一、分類問題(classification):
我們給這個機器學習的模型學習一組已知答案的數據,舉例如:
X = [0,2,3,3,4,5,6,7,8] Y = Taipei
X = [0,7,3,3,4,5,6,7,8] Y = Kaohsiung
X = [0,4,3,3,4,5,6,7,8] Y = Taichung
X = ...
給了超多組電話號碼,結果是區碼的數據。
我們預期這個模型學到看到一隻電話號碼就可以判別他是哪一個市區,這就是屬於分類問題。
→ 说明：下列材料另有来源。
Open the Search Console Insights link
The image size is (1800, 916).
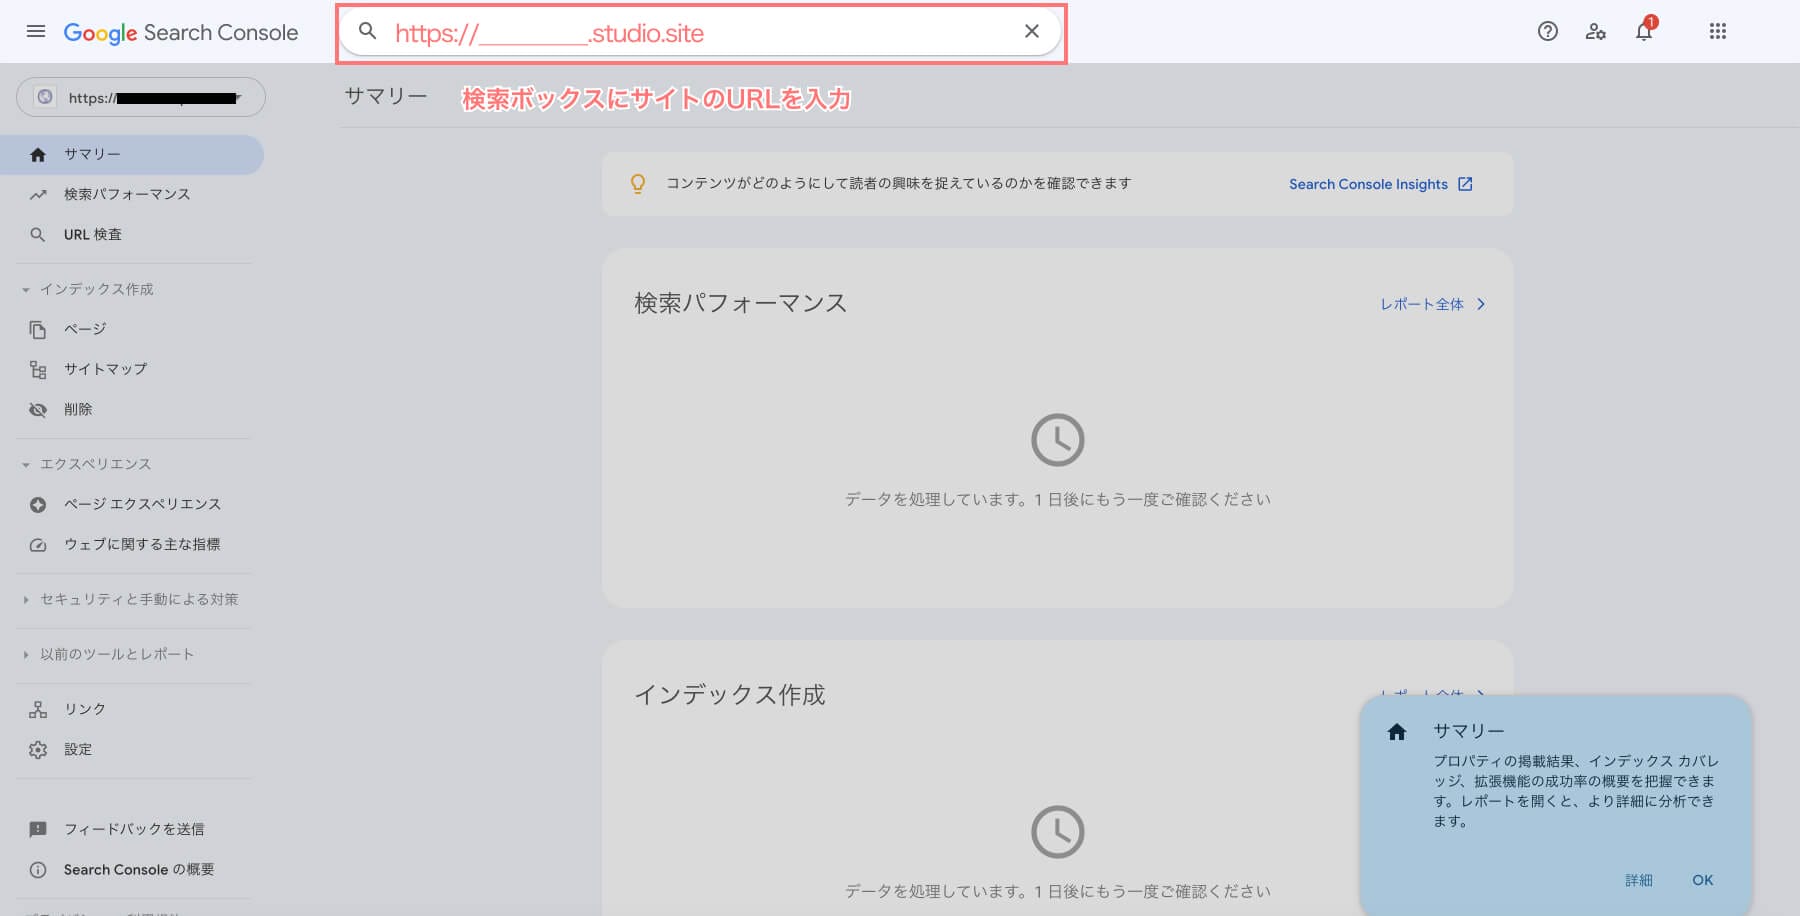pos(1379,184)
假設模型訓練好後,我們丟入 X = [0,2,1,2,3,4,5,6,7,8]
模型可以給出 Taipei 就代表學習成功了!
二、回歸問題(regression)我們給這個機器學習的模型學習一組已知答案的數據,舉例如:
X = [0,1,2,3] Y = 12
X = [0,3,4,2] Y = 22
X = [0,1,1,1] Y = 23
X = ...
給了超多組亂碼,結果是亂碼的總和。
我們預期這個模型學到看到一組亂碼,可以回丟一個數字。
解釋一下,與分類問題最大的差別就是預測結果,當預測結果是連續的,問題就會是屬於回歸問題,若預測結果是離散的,問題就會屬於分類問題或其他。
回歸問題的實例,可以點這個連結,利用過去六個小時的河川水位與降雨量來預測兩小時後的水位。
三、群聚問題(clustering)給機器學習模型一堆不知道答案的資料,給他一些分群邏輯(如點對點的距離),讓他把資料做分類。
EX: Facebook 人臉辨識
四、概念衍伸(Rule Extraction)
這個比較抽象,它類似於用分析方法找到規則。
比如,你丟了一萬張照片,群聚後發現你跟你姐一直被分在同一類,那你就可以合理的懷疑,你跟你姐可能是同一個爸爸和媽媽。
照片辨識 -> 血緣關係 ,我想這大概就是概念衍生吧!
覺得這太嘴砲沒關係,假如你去做一萬組貨物的銷量回歸預測,發現啤酒跟尿布購買力的週期是一樣,那你就可以合理的懷疑,大家喝完酒都比較容易生小孩,銷量預測 -> 喝酒可以生小孩。